# 1911 split barrel bushing



## uscband79 (Feb 3, 2016)

I recently bought an early Colt model 1911. I already have a Colt M1991A1. Can someone tell me if the split barrel bushing from the 1911 is supposed to be tight on the barrel? My 1991 solid bushing slips over the barrel with ease. Won't the tightness of the split bushing damage or scratch the barrel? Can the split bushing be opened up so it slips over the barrel with ease like my 1991? I'm pretty new to the 1911's but I'm learning. Thanks for the help. 

Rich


----------



## pic (Nov 14, 2009)

A little reading on the split bushing

The MKIV/Series 70 Colts


----------



## Craigh (Jul 29, 2016)

Hey Rich. As my friend PIC's link shows, the split bushing of the Series 70 is supposed to be tight. That's the point. In hand made competition 1911's you have hand fitted match grade barrels to match grade bushings. Mine were so tight, you needed a bushing wrench to turn them. Even my commercial Remington R1 Enhanced 1911 has a match barrel and bushing that are so tight, I need to use that bushing wrench. A good tight fit usually will provide a more accurate handgun. Your looser 1991 model would probably be less accurate though you'd have to be a darn good shot to tell it in most cases. Back when I was much younger and was into the 2700 competition crowd, I could tell the difference. Today, I'm not nearly good enough. Today, I feel lucky to be on the paper at 50 yards. LOL Anywhere on the paper.


----------



## uscband79 (Feb 3, 2016)

Thanks for the reply. Like I said I'm new to the 1911 so I have another question....the bushings being tight around the barrel, doesn't that scratch the barrel with the recoil?

Thanks 

Rich


----------



## Craigh (Jul 29, 2016)

uscband79 said:


> Thanks for the reply. Like I said I'm new to the 1911 so I have another question....the bushings being tight around the barrel, doesn't that scratch the barrel with the recoil?

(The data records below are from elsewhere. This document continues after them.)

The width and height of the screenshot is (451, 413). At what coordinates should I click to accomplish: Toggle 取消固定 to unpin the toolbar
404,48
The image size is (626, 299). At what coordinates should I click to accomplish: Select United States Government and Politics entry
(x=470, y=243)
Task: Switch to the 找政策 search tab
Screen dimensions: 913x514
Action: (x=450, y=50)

Barrels and bushing are pretty tough stuff. Yes, eventually the bushing and/or barrel will become worn enough they will become a little less accurate. This is a maintenance item. You just order new ones. You can order anything from loose GI barrels and bushing kits to hand fitted match barrel and bushings. The latter needs to be ordered as a pair because they are matched to each other. Tight.

Here's a page with barrels from one supplier. Note some come with matched bushings. They also have a page or more of just bushings. Everyone has tons of barrels and bushings. Some are looking to replace worn out parts while others want more accurate tight hand fitted to upgrade. Barrels and bushing are so easy to install, but some require a little fitting. Some folks want threaded barrels for compensators or suppressors. Some might want to try a different twist. There are also various types of feed ramps. Take a look.

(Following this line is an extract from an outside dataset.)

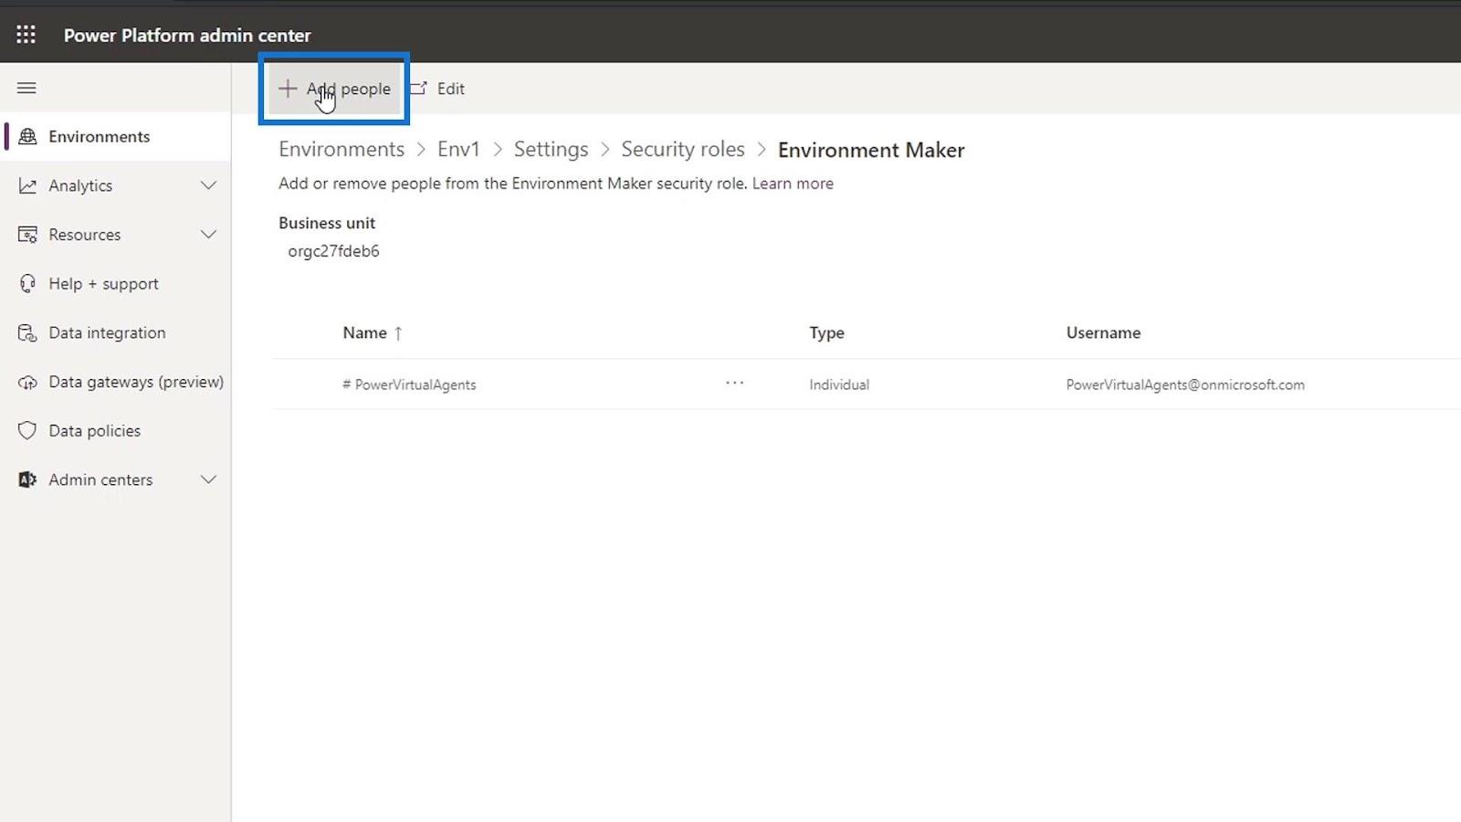Image resolution: width=1461 pixels, height=822 pixels.
Task: Click the Environments sidebar icon
Action: click(27, 136)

I like Wilson Combat parts. For magazines, Wilson Combat and MecGar

https://www.midwayusa.com/s?targetLocation=%2F_%2FN-8806%2B4294949903%3FNp%3D2%26Nr%3DAND%2528p_visible%253A1%252Ccustomertypeid%253A1%2529%26Nrpp%3D24%26Ns%3Dp_metric_sales_velocity%257C1%26Ntpc%3D1%26Ntpr%3D1


----------



## uscband79 (Feb 3, 2016)

Thanks for the info. You guys have the knowledge and experience. Appreciate the help.

Rich


----------



## Steve M1911A1 (Feb 6, 2008)

Both of my competition 1911s have collet bushings.
Accuracy? When I changed from solid bushings, I couldn't tell the difference. Stripping and cleaning are much easier, though.
Longevity and strength? My two collet bushing were installed in 1980, and used in competition until 1995 or so. One of them is still the original bushing, and one broke in about 1989. The broken one was replaced by hand, in just a few minutes, in mid-match. (I lost.)

My collet bushings are installed over regular barrels. A special collet-bushing barrel is not necessary.
Yes, the collet wears on the barrel. So does a standard solid bushing. However, the barrel won't ever wear through. Neither will the bushing. But if the Colt factory didn't heat-treat the collet area exactly right, a collet leaf can break off. (Ask me how I know.)
Collet wear on the barrel is covered by the slide: You can't normally see it until you field-strip the pistol. Barrels aren't normally blued, so there isn't any finish to be worn off.

Properly fitted solid bushings also break. It's rare, but I've seen it happen.
A solid bushing should not be tight against the barrel, but it does need to fit it closely.
Fitting a solid bushing really means making it precisely, and very tightly, fit the _slide_. It's OK if the barrel jiggles just a little within the bushing's oriface, but the bushing must not move at all within the slide.


----------



## pic (Nov 14, 2009)

uscband79 said:


> Thanks for the info. You guys have the knowledge and experience. Appreciate the help.
> 
> Rich


Even though USC is in California I like them, I watched them in the meadowlands playing penn state, paterno was there.

i also watched them play Notre dame in California,, yes I kicked the bottom plate of the flag pole before the game.

Troy palomalu was playing, Carson Palmer ..

ok , now tell me your not in the USC band and I'll be on my Merry way, lol


----------



## uscband79 (Feb 3, 2016)

Right On! and Fight On! Kicked that pole so many times myself. When I was going to school there in the late '70's the poles weren't there. That tradition I believe started in the '80's. Yes I was in the band back then. My son and daughter were in the band also in the early 2000's. I volunteered my time supporting the band, organized a golf tournament to raise money (15 years) and helped on game day ...home and away. The last few years I slowed down a bit to enjoy my grandchildren and gun collection. I appreciate your response. Take care and have a great 2017!

Rich


----------



## uscband79 (Feb 3, 2016)

Steve M1911A1, thank you for your insight! You answered my questions. I think that the split bushing is over a regular barrel and I had read that a special barrel was needed, so I was hesitant to use it. Now I'm clear that it is ok and the tightness on the barrel is normal on regular barrels. My mind is at ease. Thank you. I'm just starting to be a 1911 enthusiast and hope to be as knowledgeable as you guys in a few years. Appreciate the help!

Rich


----------



## Steve M1911A1 (Feb 6, 2008)

We endeavour to please, sir. -Jeeves, by P.G. Woodhouse

Is this where I make a joke about Trojans?


----------